### Passage provided
Reprinted without permission for the benifit of all in this group. Only an excerpt has been produced...
Dow Jones Business News -- November 8, 1996
SEC Brings First Internet Stock Manipulation Suit
By MATTHEW K. BENJAMIN Dow Jones News Services
WASHINGTON -- The Securities and Exchange Commission brought suit yesterday against several firms and individuals in its first ever case of market manipulation of a publicly traded stock using the Internet.
Citing the speed and efficiency the new medium can lend the dissemination of information, and more importantly misinformation, an attorney at the SEC said the case, involving Systems of Excellence Inc. (SEXI), represents the commission's newly intensified vigilance for stock promotion schemes involving the Internet.
Filed in the District of Columbia, the suit alleges a massive and ongoing market manipulation in the common stock of Systems of Excellence, a Coral Gables, Fla., maker of video teleconferencing equipment.
Between March 1995 and July 1996, according to the SEC, Systems Of Excellence's chairman and chief executive, Charles Huttoe, distributed unregistered shares of the company to accounts controlled by him and to principals at SGA Goldstar Research Inc., a market research company which publishes an electronic tout sheet distributed over the Internet.

### Extracted entries
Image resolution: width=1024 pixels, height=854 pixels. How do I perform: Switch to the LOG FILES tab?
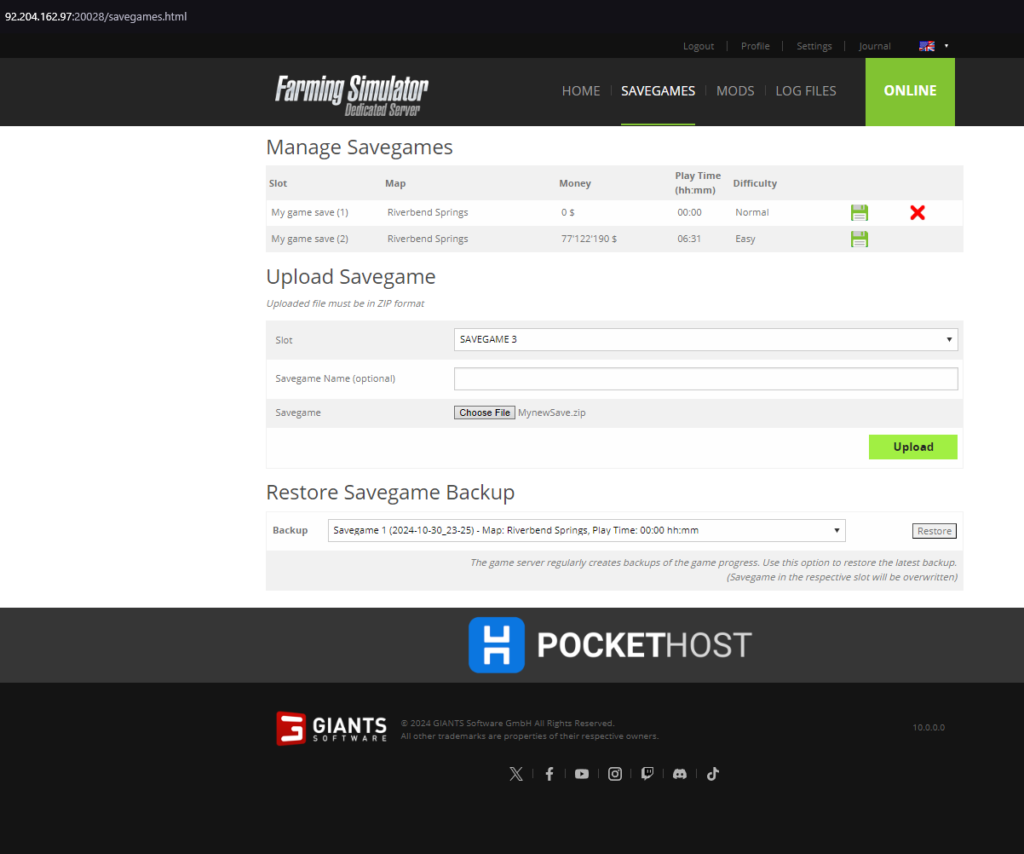pos(806,91)
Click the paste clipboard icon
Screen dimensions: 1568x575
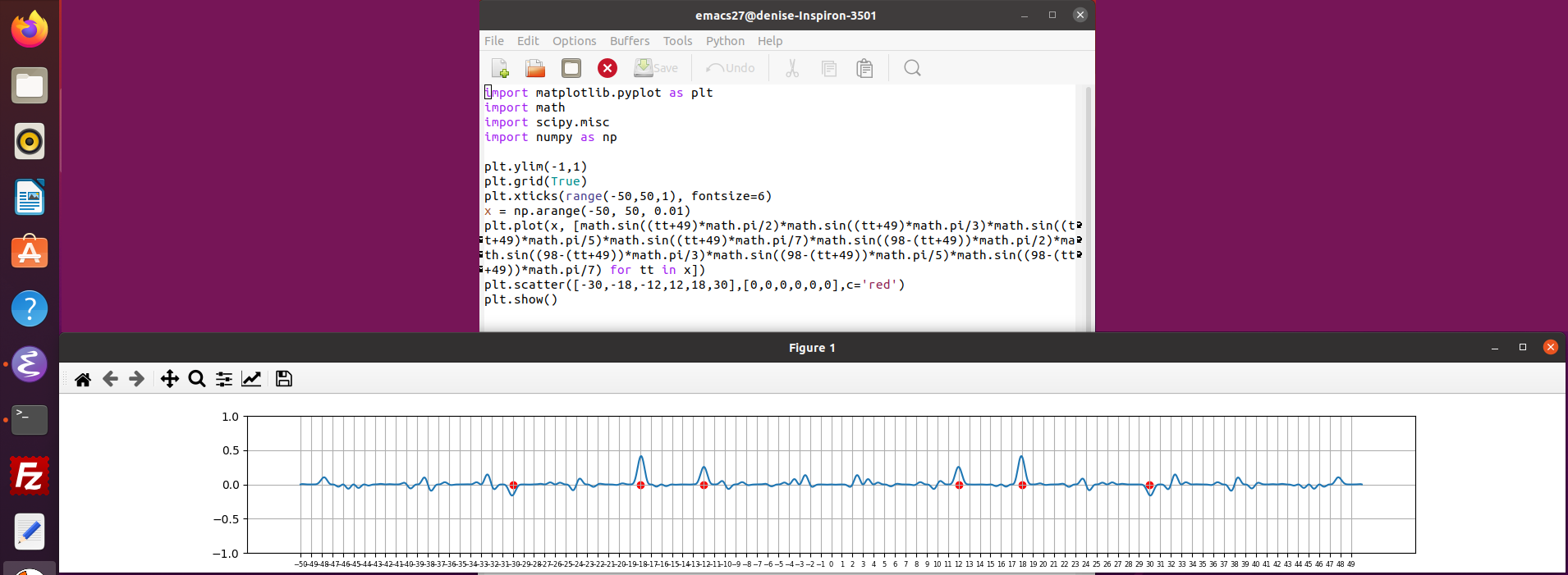click(x=864, y=68)
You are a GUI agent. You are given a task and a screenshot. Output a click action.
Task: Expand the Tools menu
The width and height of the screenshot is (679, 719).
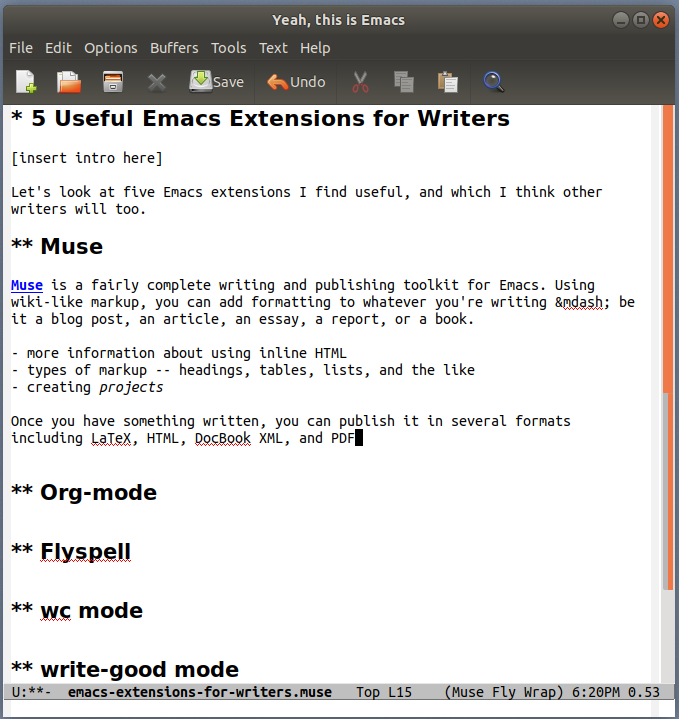coord(228,48)
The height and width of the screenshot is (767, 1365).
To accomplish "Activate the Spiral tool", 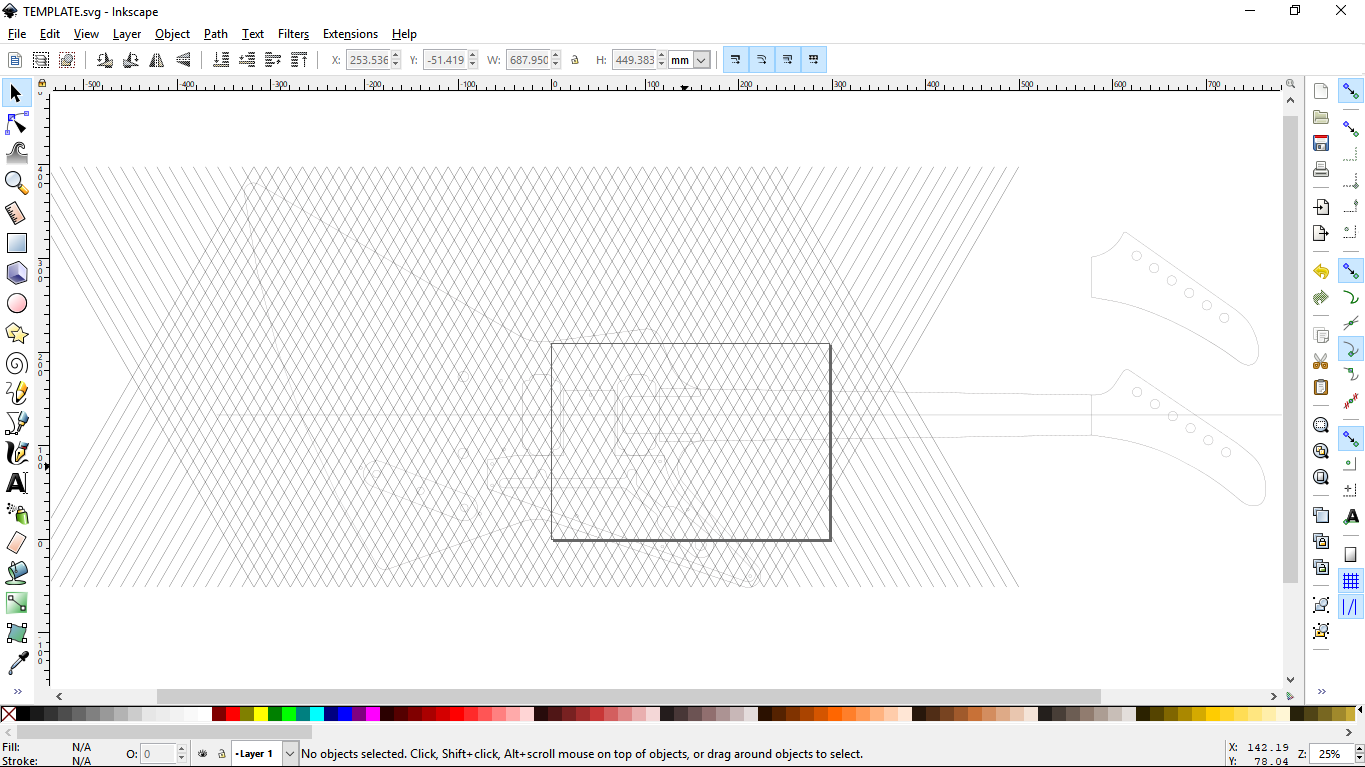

### Tasks to perform
a) Translate this sentence from the article on the SEC suit into Spanish: "Filed in the District of Columbia, the suit alleges a massive and ongoing market manipulation in the common stock of Systems of Excellence, a Coral Gables, Fla., maker of video teleconferencing equipment."
b) List every calendar date or month-and-year that appears in the article on the SEC suit.
c) Print the part of the article on the SEC suit that opens with the words containing "Citing the speed" and closes with "over the Internet.".

### Responses to the tasks
a) Presentada en el Distrito de Columbia, la demanda alega una manipulación masiva y continua del mercado de las acciones ordinarias de Systems of Excellence, un fabricante de equipos de videoconferencia de Coral Gables, Florida.

b)
November 8, 1996
March 1995
July 1996

c)
Citing the speed and efficiency the new medium can lend the dissemination of information, and more importantly misinformation, an attorney at the SEC said the case, involving Systems of Excellence Inc. (SEXI), represents the commission's newly intensified vigilance for stock promotion schemes involving the Internet.
Filed in the District of Columbia, the suit alleges a massive and ongoing market manipulation in the common stock of Systems of Excellence, a Coral Gables, Fla., maker of video teleconferencing equipment.
Between March 1995 and July 1996, according to the SEC, Systems Of Excellence's chairman and chief executive, Charles Huttoe, distributed unregistered shares of the company to accounts controlled by him and to principals at SGA Goldstar Research Inc., a market research company which publishes an electronic tout sheet distributed over the Internet.